The lower prevalence estimates of CA in the literature may be in part due to the percentage of subjects having episodic migraine, the quality/intensity of sensory stimulation used to trigger a response from the subject, as well as the variability among study populations that were involved. Larger studies may better demonstrate a more accurate estimate of this prevalence. Future CA studies may also help better elucidate the ascending and descending central nervous system pathways, as well as the sequence of pathologic events that culminate in the form of central sensitization and the disabling features of migraine.

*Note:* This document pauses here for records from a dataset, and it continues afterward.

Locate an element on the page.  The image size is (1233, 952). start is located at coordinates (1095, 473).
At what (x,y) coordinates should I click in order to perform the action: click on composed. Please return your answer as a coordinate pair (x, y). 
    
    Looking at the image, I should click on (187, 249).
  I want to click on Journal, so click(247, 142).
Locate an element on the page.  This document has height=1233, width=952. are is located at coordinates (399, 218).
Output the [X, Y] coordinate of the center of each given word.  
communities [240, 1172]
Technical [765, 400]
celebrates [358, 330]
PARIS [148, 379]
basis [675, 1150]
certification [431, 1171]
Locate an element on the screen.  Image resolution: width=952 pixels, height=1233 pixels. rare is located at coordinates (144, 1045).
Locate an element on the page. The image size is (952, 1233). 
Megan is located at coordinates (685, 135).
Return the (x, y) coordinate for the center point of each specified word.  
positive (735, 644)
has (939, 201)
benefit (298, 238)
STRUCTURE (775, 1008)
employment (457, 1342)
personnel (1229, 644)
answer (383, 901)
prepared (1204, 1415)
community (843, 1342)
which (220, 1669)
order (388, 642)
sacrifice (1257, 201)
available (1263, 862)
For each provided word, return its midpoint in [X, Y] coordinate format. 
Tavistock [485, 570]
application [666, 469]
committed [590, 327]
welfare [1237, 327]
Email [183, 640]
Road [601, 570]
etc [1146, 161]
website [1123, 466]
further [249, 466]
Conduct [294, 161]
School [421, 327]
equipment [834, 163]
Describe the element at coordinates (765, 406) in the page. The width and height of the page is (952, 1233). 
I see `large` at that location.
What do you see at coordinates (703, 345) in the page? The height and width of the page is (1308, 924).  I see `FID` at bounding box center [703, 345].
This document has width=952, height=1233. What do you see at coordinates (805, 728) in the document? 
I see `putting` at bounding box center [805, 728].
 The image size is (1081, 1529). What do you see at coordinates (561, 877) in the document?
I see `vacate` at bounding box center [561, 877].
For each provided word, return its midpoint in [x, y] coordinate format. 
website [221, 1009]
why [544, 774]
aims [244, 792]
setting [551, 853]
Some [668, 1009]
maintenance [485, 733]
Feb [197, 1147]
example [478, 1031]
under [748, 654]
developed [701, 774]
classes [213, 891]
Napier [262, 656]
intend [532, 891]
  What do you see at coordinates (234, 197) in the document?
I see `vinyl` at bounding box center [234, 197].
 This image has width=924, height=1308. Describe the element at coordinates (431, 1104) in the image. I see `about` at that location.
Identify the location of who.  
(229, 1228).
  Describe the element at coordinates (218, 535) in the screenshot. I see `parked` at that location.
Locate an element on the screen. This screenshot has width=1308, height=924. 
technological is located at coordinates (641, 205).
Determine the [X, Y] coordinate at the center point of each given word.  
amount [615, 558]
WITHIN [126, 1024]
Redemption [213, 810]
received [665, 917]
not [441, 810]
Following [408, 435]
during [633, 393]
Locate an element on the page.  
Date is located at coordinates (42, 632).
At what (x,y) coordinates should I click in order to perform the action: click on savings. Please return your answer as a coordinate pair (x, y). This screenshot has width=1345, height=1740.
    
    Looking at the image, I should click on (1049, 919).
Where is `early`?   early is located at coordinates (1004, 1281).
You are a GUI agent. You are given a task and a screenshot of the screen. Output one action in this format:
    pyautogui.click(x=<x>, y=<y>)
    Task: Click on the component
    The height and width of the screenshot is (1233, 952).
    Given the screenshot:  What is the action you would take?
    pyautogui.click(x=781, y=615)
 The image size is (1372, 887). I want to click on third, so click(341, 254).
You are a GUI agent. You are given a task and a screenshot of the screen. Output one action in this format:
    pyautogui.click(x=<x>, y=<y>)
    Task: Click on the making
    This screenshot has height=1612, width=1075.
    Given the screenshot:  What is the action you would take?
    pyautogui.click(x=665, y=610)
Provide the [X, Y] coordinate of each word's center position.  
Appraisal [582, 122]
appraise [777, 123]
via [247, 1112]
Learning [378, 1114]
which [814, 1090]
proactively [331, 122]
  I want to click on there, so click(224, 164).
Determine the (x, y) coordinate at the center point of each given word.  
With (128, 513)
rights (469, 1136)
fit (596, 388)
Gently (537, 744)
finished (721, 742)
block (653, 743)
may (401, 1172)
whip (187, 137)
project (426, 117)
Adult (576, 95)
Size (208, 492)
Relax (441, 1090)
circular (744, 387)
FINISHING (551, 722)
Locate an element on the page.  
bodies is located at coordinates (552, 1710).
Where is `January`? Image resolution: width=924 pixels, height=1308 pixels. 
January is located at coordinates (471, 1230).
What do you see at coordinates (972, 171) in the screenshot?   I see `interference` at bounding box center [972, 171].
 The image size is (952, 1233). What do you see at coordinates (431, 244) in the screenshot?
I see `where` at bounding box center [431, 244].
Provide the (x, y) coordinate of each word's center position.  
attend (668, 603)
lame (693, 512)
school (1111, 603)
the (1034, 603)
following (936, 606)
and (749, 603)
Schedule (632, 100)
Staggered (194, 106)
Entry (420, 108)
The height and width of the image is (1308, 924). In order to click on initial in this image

A weakness of our study was that it was conducted at a tertiary headache center, and the consecutive migraine subjects who were enrolled all happened to be women, which limits generalizability. In addition, comorbidity data were not collected, which may have provided insight into what other conditions may predispose to CA in a chronic migraine population. The authors were unaware of Allodynia Symptom Checklist (ASC-12) scoring system17 at the time this study was conducted, which could have been used instead of the validated CA questionnaire. It is, however, unlikely that use of the ASC-12 would have altered the final results of this study.

The prevalence of CA among subjects with chronic migraine in this study was ~90%, which is higher than the estimates for episodic and mixed episodic/chronic migraine populations.

CA is probably a risk factor for the chronification from episodic to chronic migraine.

CA is a marker for central sensitization, which has clinical implications in terms of timing of abortive therapy administration and CA onset.